╭─ Records for processing
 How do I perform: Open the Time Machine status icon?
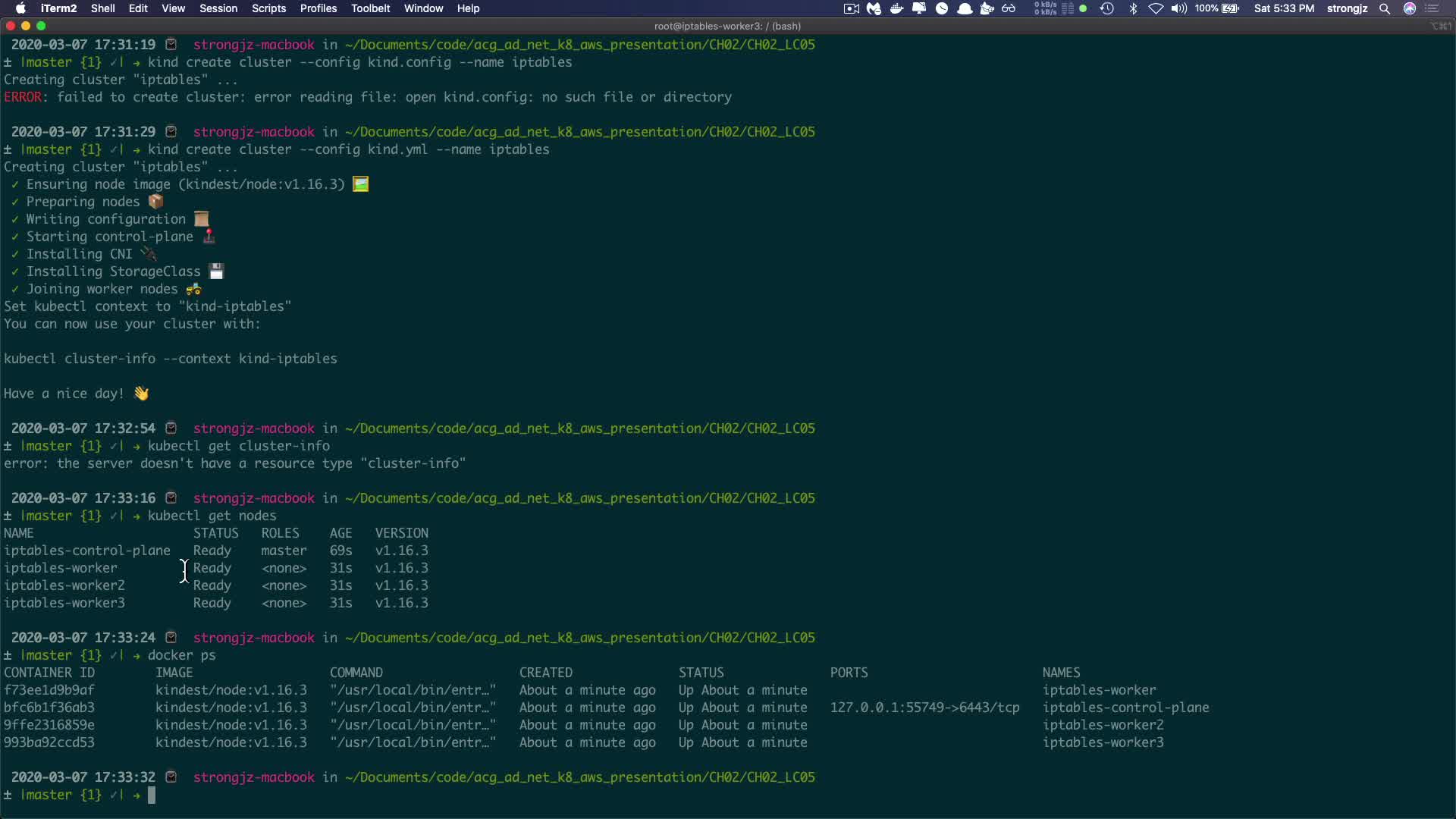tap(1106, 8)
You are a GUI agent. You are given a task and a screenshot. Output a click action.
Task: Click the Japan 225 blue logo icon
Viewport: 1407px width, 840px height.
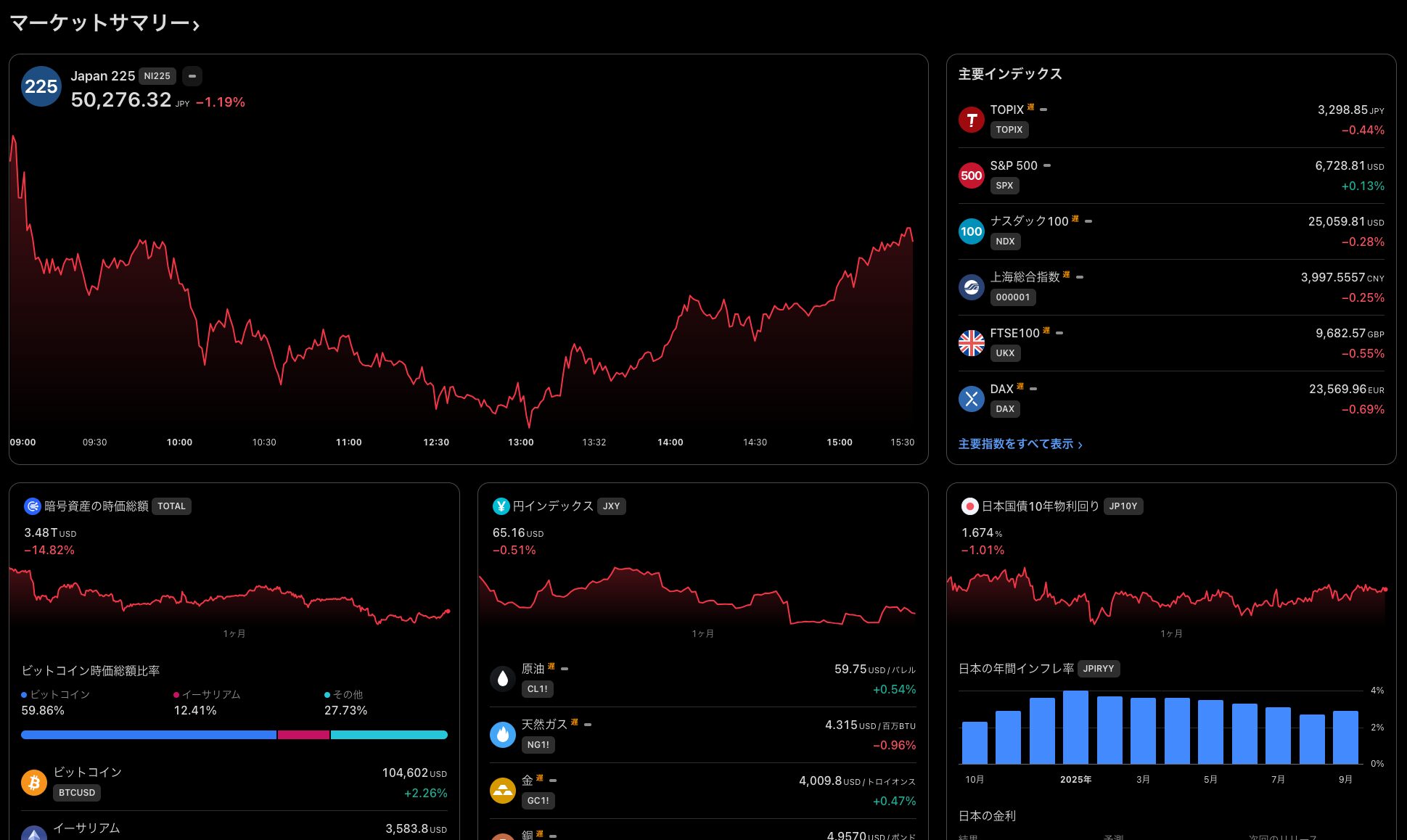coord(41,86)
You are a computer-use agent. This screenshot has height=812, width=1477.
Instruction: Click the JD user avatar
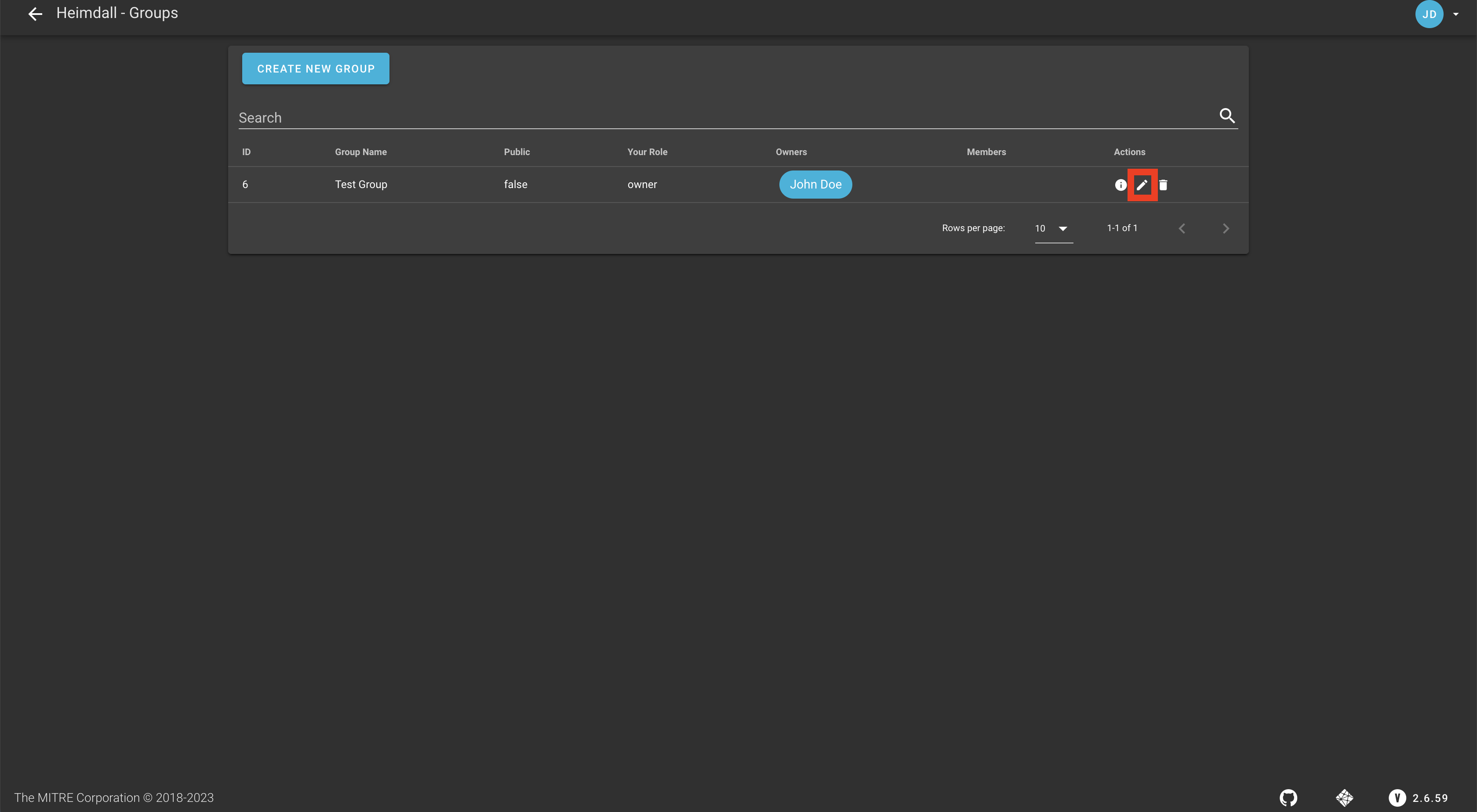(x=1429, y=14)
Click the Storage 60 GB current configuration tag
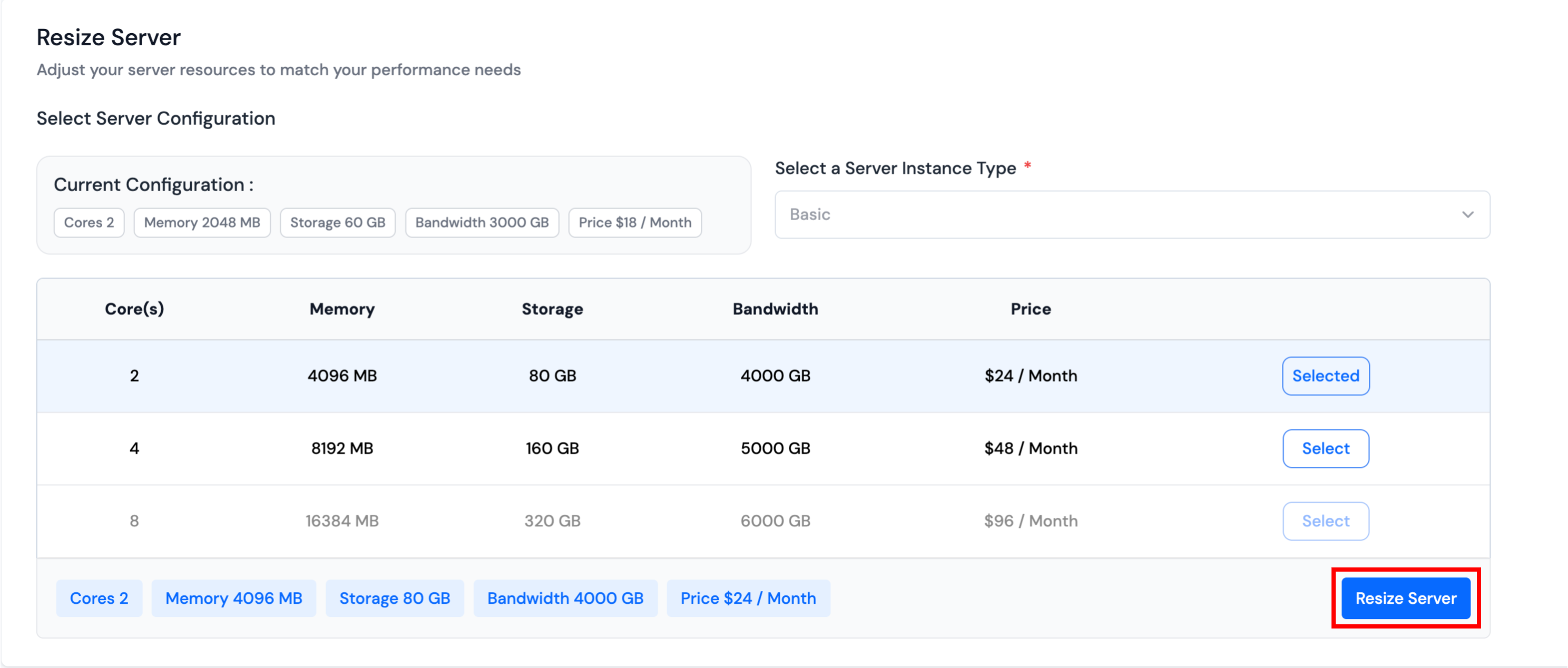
╰─
Would you output the lines above from the line holding "You are a GUI" up to and including the line holding "You are a computer-use", exactly and only those, with no pictures?

◆ **Expected answer**:
You are a GUI agent. You are given a task and a screenshot. Output a click action.
Task: Click the Japan 225 blue logo icon
Viewport: 1407px width, 840px height.
coord(41,86)
You are a computer-use agent. This screenshot has height=812, width=1477.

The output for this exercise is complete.